Quelloffene Werkzeuge haben durchaus ihre Vorzüge, daran gibt es keinen Zweifel. Auch wir bei G DATA treiben wir das Thema aktiv voran und haben einige Werkzeuge auf Github veröffentlicht. Doch viele Menschen unterliegen dem Fehlschluss, dass Open-Source-Software automatisch sicherer ist, weil der Quellcode öffentlich ist. Sicherheitslücken, so die Argumentation, würden so wesentlich schneller auffallen und könnten behoben werden. Diese Annahme funktioniert jedoch nur unter der Prämisse, dass der Quellcode auch laufend von einer größeren Anzahl von Entwicklerinnen und Entwicklern speziell darauf hin untersucht wird. Das ist jedoch nicht immer der Fall. Das zeigen Berichte über teils hochkritische Sicherheitslücken wie „Baron Samedit“, die fast ein Jahrzehnt in sudo schlummerten, ohne dass sie bemerkt wurde. Die Diskussion zu diesem Thema wird jedoch teilweise sehr emotional und dogmatisch geführt, daher soll dies als Ausführung genügen.
Risiken und Nebenwirkungen
Da Cloudplattformen mittlerweile ein nicht mehr wegzudenkender Bestandteil von Versorgungsketten ist, sind Sicherheitslücken darin besonders kritisch. Wer eine Liefer- oder Versorgungskette angreifen kann, kann großen wirtschaftlichen Schaden anrichten und schlimmstenfalls sogar Menschenleben gefährden. Gerade deshalb ist es wichtig, hier für Transparenz zu sorgen. Fehlt diese, fehlt auch jegliche Möglichkeit der Intervention.

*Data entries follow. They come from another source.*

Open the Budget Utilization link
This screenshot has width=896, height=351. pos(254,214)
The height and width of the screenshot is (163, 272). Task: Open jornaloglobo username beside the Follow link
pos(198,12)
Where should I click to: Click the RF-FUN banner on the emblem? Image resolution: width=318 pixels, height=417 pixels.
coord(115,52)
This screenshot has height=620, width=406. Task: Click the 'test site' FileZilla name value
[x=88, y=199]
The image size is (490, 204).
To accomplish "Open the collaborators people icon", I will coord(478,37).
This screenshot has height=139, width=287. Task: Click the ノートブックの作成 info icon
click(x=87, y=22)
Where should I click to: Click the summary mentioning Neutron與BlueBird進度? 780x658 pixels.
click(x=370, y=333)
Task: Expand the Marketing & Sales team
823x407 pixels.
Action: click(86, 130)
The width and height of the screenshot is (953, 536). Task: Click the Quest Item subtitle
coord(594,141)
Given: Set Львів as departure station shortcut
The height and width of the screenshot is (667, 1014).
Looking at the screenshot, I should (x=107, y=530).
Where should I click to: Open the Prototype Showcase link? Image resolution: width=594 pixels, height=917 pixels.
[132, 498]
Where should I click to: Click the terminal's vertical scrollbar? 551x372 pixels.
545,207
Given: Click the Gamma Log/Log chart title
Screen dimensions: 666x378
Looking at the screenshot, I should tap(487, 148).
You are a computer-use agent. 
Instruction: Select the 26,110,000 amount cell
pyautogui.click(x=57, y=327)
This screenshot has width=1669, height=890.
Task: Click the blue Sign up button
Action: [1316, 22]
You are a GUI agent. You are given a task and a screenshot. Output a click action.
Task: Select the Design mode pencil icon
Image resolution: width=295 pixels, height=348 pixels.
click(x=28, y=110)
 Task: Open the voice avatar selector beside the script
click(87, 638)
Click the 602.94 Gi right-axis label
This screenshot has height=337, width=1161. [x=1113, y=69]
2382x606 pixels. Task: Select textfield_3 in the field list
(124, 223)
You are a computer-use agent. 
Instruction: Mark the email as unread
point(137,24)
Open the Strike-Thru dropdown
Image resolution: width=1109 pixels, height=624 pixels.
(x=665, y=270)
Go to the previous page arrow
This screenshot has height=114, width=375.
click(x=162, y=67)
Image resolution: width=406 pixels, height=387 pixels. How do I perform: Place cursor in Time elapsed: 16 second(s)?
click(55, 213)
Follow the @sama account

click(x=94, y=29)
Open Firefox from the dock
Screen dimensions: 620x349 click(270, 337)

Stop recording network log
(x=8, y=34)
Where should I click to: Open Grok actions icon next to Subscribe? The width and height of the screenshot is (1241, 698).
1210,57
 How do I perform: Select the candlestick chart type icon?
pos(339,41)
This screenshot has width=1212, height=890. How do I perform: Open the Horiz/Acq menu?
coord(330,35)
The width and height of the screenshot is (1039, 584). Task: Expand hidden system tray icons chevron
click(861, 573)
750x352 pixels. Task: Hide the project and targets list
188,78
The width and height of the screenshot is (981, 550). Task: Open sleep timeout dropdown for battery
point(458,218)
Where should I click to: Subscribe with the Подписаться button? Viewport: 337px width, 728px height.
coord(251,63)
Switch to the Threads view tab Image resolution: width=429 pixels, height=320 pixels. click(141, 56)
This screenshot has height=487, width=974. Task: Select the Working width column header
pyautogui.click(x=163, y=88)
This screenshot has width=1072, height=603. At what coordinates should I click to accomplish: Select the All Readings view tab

Das hat sich auch in der Vergangenheit schon als potenziell hochgefährlich herausgestellt. In diesem Zusammenhang sei an die Sicherheitslücken in der Kaseya-Netzwerkverwaltung erinnert. Diese wird auch oft als „White Label“-Lösung vertrieben, das heißt es steht nicht unbedingt auch der tatsächliche Hersteller drauf. Und wenn Endanwender dann von einer Sicherheitslücke in einem Kaseya-Produkt erfahren, schließen sich nicht unbedingt darauf, dass sie selbst auch das Programm einsetzen und daher auch zum potenziellen Kreis der Betroffenen gehören.
Abhilfe
Microsoft hat auf einer Webseite Informationen zur RCE-Sicherheitslücke zur Verfügung gestellt und Schritte beschrieben, die die Lücke beheben. Besonders übersichtlich ist die Tabelle allerdings nicht und man mus schon recht genau hinsehen. Wer eine Linux-VM unter Azure betreibt, sollte hier schnellstmöglich aktiv werden. Laut einem Heise-Bericht sind zwar insgesamt nicht viele Maschinen betroffen - dennoch ist die Ausnutzung nur eine Frage der Zeit.